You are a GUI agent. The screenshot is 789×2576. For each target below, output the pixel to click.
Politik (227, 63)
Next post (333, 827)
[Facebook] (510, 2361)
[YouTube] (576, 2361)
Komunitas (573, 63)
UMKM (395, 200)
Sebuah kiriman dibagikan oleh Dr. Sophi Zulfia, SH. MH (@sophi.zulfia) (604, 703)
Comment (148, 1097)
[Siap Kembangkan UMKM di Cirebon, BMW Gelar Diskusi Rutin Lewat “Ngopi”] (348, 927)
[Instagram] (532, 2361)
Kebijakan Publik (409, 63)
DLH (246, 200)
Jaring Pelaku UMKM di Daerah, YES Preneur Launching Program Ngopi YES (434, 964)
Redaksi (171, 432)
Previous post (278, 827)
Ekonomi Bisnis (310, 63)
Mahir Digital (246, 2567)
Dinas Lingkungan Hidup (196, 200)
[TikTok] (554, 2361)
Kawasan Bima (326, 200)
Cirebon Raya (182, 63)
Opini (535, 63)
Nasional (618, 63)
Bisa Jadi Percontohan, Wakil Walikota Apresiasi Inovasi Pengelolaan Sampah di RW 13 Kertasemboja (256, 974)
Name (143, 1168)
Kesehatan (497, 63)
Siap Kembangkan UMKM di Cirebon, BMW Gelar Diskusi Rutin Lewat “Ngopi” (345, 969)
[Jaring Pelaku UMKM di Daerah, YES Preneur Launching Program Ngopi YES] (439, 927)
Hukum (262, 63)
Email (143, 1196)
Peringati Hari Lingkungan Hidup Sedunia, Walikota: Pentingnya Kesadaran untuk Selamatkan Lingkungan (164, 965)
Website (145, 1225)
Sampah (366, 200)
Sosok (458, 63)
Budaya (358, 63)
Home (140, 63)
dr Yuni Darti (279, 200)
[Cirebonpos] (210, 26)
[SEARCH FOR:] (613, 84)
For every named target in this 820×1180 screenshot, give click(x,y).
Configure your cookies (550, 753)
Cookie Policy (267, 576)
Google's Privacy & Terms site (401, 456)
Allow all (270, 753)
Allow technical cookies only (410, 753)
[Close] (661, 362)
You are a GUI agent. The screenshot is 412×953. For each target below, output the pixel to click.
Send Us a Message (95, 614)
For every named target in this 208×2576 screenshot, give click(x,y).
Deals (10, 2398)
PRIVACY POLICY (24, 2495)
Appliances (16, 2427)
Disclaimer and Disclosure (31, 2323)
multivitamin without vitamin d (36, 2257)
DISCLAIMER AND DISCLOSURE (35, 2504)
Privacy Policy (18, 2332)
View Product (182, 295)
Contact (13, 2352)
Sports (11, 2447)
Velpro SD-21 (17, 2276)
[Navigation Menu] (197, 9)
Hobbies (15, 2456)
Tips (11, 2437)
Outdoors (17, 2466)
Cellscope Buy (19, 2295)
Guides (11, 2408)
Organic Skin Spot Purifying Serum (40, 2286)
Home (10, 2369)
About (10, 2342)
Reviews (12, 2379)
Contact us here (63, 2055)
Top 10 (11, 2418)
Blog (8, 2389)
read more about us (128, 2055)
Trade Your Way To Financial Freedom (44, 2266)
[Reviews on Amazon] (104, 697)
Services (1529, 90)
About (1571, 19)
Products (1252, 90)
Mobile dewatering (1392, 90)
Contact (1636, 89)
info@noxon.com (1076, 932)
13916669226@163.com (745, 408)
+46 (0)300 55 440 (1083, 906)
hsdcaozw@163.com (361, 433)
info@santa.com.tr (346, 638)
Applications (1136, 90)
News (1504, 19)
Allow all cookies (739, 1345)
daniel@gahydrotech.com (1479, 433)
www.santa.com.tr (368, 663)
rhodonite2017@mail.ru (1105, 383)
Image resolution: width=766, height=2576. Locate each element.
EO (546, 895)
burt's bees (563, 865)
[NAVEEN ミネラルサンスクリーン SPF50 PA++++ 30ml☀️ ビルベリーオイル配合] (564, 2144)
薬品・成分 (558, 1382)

[Work task]: When you repeat the lines, start with the first line of the material and end with the line that contains "Email (143, 1196)", keeping both and reproducing each exactly, with nothing added.

[Solved exercise]:
You are a GUI agent. The screenshot is 789×2576. For each target below, output the pixel to click.
Politik (227, 63)
Next post (333, 827)
[Facebook] (510, 2361)
[YouTube] (576, 2361)
Komunitas (573, 63)
UMKM (395, 200)
Sebuah kiriman dibagikan oleh Dr. Sophi Zulfia, SH. MH (@sophi.zulfia) (604, 703)
Comment (148, 1097)
[Siap Kembangkan UMKM di Cirebon, BMW Gelar Diskusi Rutin Lewat “Ngopi”] (348, 927)
[Instagram] (532, 2361)
Kebijakan Publik (409, 63)
DLH (246, 200)
Jaring Pelaku UMKM di Daerah, YES Preneur Launching Program Ngopi YES (434, 964)
Redaksi (171, 432)
Previous post (278, 827)
Ekonomi Bisnis (310, 63)
Mahir Digital (246, 2567)
Dinas Lingkungan Hidup (196, 200)
[TikTok] (554, 2361)
Kawasan Bima (326, 200)
Cirebon Raya (182, 63)
Opini (535, 63)
Nasional (618, 63)
Bisa Jadi Percontohan, Wakil Walikota Apresiasi Inovasi Pengelolaan Sampah di RW 13 Kertasemboja (256, 974)
Name (143, 1168)
Kesehatan (497, 63)
Siap Kembangkan UMKM di Cirebon, BMW Gelar Diskusi Rutin Lewat “Ngopi” (345, 969)
[Jaring Pelaku UMKM di Daerah, YES Preneur Launching Program Ngopi YES] (439, 927)
Hukum (262, 63)
Email (143, 1196)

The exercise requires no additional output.